The task: Counting only lines below that hold "computer", give the total alone.

+ + + +

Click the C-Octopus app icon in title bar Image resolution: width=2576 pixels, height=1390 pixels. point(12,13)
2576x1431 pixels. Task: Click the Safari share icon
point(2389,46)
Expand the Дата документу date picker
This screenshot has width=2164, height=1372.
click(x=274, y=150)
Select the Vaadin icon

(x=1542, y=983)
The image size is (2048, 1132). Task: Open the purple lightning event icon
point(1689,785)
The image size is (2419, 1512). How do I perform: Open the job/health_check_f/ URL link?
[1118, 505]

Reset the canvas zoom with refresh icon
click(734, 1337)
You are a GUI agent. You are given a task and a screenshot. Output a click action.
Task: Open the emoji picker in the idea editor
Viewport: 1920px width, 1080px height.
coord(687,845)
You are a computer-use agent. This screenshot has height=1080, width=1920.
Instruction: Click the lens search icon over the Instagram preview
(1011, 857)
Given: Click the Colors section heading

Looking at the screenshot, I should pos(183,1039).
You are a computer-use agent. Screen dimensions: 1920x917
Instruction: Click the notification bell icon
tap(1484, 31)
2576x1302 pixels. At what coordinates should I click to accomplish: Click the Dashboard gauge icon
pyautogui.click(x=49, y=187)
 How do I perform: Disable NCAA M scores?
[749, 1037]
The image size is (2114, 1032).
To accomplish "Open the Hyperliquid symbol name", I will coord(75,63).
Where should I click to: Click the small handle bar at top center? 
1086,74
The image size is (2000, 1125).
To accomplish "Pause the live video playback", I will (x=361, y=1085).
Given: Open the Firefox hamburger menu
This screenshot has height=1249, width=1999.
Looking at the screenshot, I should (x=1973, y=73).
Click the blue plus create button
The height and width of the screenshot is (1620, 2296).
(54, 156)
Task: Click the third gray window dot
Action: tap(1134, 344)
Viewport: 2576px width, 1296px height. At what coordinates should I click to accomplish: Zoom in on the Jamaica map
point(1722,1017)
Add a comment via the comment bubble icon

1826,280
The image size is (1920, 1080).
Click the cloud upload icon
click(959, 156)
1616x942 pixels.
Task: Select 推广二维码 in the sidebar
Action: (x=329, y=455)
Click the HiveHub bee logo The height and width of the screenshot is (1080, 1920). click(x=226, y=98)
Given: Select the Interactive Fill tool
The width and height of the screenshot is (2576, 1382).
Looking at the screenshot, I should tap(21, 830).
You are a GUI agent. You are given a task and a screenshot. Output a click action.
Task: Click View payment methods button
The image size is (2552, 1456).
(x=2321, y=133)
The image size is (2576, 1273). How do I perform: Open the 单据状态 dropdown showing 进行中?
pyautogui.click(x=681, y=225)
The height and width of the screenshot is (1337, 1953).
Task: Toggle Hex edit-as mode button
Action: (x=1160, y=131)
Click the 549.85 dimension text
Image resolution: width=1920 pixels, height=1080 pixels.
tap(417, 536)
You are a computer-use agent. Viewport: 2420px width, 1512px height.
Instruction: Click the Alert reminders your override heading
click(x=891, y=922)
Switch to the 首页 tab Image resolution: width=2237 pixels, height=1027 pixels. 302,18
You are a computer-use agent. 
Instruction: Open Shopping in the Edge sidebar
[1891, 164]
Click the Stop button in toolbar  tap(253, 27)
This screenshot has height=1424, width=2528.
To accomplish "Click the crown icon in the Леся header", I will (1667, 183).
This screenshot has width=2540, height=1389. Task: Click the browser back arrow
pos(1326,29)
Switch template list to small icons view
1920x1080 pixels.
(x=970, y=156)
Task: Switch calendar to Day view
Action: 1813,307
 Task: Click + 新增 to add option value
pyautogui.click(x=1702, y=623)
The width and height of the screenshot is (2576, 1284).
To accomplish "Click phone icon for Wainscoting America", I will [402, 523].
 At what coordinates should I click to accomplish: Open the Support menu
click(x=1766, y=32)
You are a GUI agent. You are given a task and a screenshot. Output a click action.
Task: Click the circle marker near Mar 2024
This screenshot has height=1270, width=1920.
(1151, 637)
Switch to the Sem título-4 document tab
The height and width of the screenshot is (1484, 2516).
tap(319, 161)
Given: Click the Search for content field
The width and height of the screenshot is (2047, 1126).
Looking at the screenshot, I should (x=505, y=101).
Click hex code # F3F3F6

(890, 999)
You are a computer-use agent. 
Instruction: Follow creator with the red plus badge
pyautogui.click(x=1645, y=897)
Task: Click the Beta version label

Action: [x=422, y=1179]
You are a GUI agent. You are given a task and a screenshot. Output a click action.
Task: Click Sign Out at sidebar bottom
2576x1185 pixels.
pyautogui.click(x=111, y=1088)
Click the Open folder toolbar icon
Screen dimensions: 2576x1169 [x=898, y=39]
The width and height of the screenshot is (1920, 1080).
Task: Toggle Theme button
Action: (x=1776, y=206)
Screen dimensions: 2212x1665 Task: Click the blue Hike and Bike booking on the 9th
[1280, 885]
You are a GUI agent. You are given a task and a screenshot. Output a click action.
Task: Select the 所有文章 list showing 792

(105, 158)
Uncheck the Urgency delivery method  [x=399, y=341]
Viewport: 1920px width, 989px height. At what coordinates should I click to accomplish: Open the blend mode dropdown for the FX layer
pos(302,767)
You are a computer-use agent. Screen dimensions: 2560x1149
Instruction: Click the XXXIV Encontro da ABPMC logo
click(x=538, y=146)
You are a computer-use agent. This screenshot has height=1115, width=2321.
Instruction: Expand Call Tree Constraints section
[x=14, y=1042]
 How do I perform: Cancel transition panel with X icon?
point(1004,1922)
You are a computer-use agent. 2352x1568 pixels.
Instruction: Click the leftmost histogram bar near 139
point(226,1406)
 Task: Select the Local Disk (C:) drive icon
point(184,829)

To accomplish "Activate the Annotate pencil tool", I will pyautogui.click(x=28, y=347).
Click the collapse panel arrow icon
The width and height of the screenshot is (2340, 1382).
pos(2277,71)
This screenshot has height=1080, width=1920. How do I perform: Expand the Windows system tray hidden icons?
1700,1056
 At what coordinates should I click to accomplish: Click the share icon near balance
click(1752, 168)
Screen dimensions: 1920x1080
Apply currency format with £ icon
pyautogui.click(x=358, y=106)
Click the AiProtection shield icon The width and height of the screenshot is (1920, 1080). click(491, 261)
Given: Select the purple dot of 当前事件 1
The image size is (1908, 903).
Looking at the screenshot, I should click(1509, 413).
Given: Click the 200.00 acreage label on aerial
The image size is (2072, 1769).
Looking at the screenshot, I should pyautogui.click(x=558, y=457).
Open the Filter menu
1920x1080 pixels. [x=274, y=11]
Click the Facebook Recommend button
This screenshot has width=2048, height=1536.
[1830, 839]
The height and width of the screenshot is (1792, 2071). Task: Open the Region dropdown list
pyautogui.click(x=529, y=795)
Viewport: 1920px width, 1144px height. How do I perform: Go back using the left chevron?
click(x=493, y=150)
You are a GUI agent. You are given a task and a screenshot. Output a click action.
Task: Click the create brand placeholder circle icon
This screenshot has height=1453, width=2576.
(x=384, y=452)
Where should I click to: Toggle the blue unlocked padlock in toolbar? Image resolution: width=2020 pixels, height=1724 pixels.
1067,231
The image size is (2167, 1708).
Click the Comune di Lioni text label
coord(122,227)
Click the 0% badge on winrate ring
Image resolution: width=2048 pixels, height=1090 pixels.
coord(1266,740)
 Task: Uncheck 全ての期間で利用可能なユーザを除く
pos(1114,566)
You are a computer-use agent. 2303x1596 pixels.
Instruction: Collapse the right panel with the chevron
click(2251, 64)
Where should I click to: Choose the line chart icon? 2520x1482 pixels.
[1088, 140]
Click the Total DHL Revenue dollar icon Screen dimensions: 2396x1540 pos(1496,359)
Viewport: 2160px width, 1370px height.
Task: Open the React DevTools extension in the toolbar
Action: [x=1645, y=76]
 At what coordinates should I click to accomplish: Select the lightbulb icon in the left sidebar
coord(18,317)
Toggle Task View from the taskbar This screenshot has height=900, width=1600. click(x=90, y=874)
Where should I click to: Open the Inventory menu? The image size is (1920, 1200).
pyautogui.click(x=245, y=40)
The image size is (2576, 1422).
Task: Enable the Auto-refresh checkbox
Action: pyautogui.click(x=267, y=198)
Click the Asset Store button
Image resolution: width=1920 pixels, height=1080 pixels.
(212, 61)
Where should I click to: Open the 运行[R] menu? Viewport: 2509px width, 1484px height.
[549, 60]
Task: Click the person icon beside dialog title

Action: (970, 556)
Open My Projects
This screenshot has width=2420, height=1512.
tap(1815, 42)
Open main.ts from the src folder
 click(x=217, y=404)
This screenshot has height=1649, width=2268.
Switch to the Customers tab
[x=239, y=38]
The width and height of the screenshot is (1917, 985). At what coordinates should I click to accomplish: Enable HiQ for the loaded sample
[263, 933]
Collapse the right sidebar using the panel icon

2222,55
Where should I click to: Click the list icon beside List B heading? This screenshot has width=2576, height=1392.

+ + + +

Expected answer: 9